İnönü Üniversitesi Güzel Sanatlar Fakültesi bir öğretim görevliliği yapan ve Damar, Artist, CeySanat, Rh+artmagazin, Adam sanat, Türkiye’de Sanat, Sanat Dünyamız, Hürriyet Gösteri, Ayrıntı dergi, Kültür sanat haritası, Lebriz, Artfulliving ve Gaia Dergi gibi yayınlarda ve sitelerde sanat ile estetik üzerine yazıları bulunan Necmi Karkın imzalı “Kastabala’da Estetik İhtimaller” bu haftaki kitap önerimiz…
Kitabın 5. bölümü: Kastabalaya Çağrılmayan Özne
Sessizliğin gövdesinde çoğalan yalnızlık duygusuyla baktığımız Kastabala, çeşitli yönleriyle ele alındığında, kendi kültürel ve estetik deneyimlerini yeni coğrafyalara taşımak, ona aitleşmek ve yerleşiklik kavramının sorgulanışıyla ilişkilendirilebilir.
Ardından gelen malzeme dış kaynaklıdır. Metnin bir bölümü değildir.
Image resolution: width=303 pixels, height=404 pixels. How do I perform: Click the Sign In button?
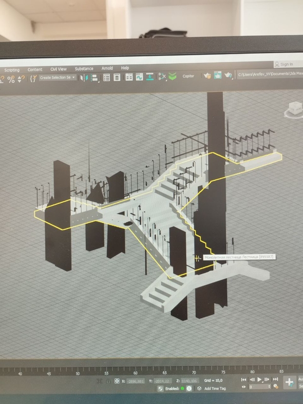[284, 64]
Yeni coğrafyalar aramak yerine, antik çağa bir özlem duygusu duygusallığımızın içeriğinde giderek yoğunlaşmaktadır.
Terk edilmişlik zorunluluğu değildir Kastabala’nın taşları üzerindeki anılarımız. Bu zorunluluğa maruz kalmak yerine estetik ifade biçimlerine paralaks açılar sağlayan olarak görebiliriz.
Paralaks, Zizek’in bakış açısıyla, “boşluğun kendisi, bir binaya yaklaşıp onun içine girdiğimizde değişen zamansal deneyimimizin kaydıdır. (Slavoj, 304/ 2011)
İnsanın kendi dışında gerçekleşen zorunlulukları içeren coğrafya değişimleri çoğul estetik paradigmaların nedeni olmuştur.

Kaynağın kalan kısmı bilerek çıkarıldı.